Questions
A) In the blog post about the supercoffee concentrate, what name does the writer give the coffee, which film inspired it, and why is the name shortened? Answer in one to three sentences.
B) Summarize the blog post about the supercoffee concentrate in two sentences.
C) Write a continuation of the blog post about the supercoffee concentrate, picking up after its final sentence.
::: Excerpted passage :::
Friday, November 26, 2010

Once Again, Alone and Unsupervised...

In my previous post I mentioned The Black Blood of the Earth triple-cold-extracted supercoffee concentrate and then proceeded to generate a sales slogan for 'em based on a few anecdotes from their website:

When Subject 1′s cup of unadulterated was half empty, he grabbed his water bottle and poured the remainder into his clear glass coffee cup. He looks at it and then puts his hand up because He Needs An Adult. He said with concern, “I added water but it didn’t change color.” We all wandered over to peek into the dark heart of his mug. Even diluted to 50% of the original strength, it is still as black, oily, and potentially lethal as a tar pit.

While accurate, this can’t merely be called Scientific Coffee or even Weapons Grade Coffee. My brain went searching for terms that accurately described this creation. While the tar entity that killed Tasha Yar in ST:TNG came to mind, John Carpenter’s “Big Trouble In Little China” is what stuck. This coffee is the Black Blood Of The Earth (or BBotE for the sake of brevity).
::: Dataset excerpt :::
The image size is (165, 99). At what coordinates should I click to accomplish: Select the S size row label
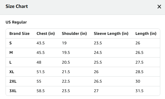pyautogui.click(x=11, y=43)
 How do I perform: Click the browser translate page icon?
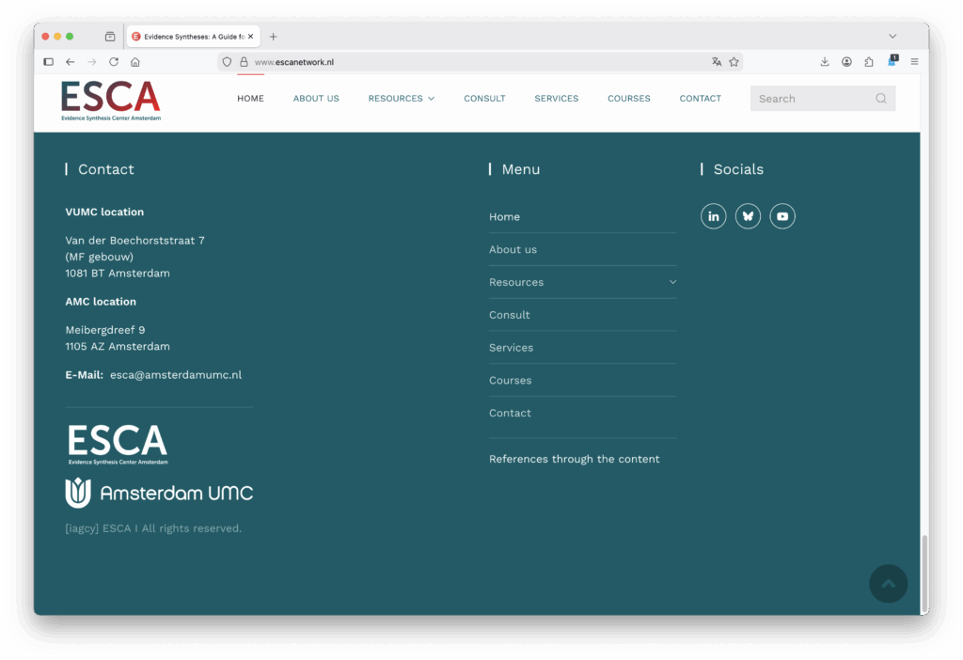coord(717,62)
:::
Set of answers
A) The writer calls the coffee the Black Blood Of The Earth, a name that came from John Carpenter's "Big Trouble In Little China." It is shortened to BBotE for the sake of brevity.

B) The writer recalls mentioning The Black Blood of the Earth triple-cold-extracted coffee concentrate and quotes a website anecdote in which a cup diluted to half strength stayed as black and oily as a tar pit. Finding labels like Scientific Coffee or Weapons Grade Coffee inadequate, the writer settled on the Black Blood Of The Earth, inspired by "Big Trouble In Little China," and shortens it to BBotE.

C)
No less an entity than Warren Ellis wrote:
The day {TBBotE} arrived, it went straight into the fridge, hissing slightly and frightening the other bottles. The next day, I had an early start, had to head into London — and found that I was out of energy drinks and was too fucked up to attempt making coffee because it involved operating machinery. So I dumped a big shot of The Black Blood into a glass, probably in the region of 100ml, mixed it with about 250ml of chilled almond milk and threw a bit of caramel syrup into it. (I like my coffee sweet, and keep a rack of Monin syrups handy.) I slung the glass back in the hope that it’d at least keep me going until I could get a Red Bull in London — which could have taken anything up to two hours.

Four hours later, I realised I hadn’t had or wanted a Red Bull.

That in itself is both magical and disturbing, given how much caffeine my system needs to tick over.

I’m fairly sure that more intensive doses could activate previously dormant areas of my brain, possibly giving me special mental powers.
--The Black Blood of the Earth: Early Results

And then later:
Sleep? Sleep is for YOU OTHER PEOPLE. You UNMODIFIED people. I will swap MY ENTIRE BLOOD VOLUME with the Black Blood, and develop POWERS.

Also yes probably also death BUT STILL.
--received goods 22nov10

And with those I became inspired.

Here's their current logo.
Here's my suggestion:


Why, yes, Bryan; I do have too much time on my hands!

4 comments:

Herr Direktor Funranium said...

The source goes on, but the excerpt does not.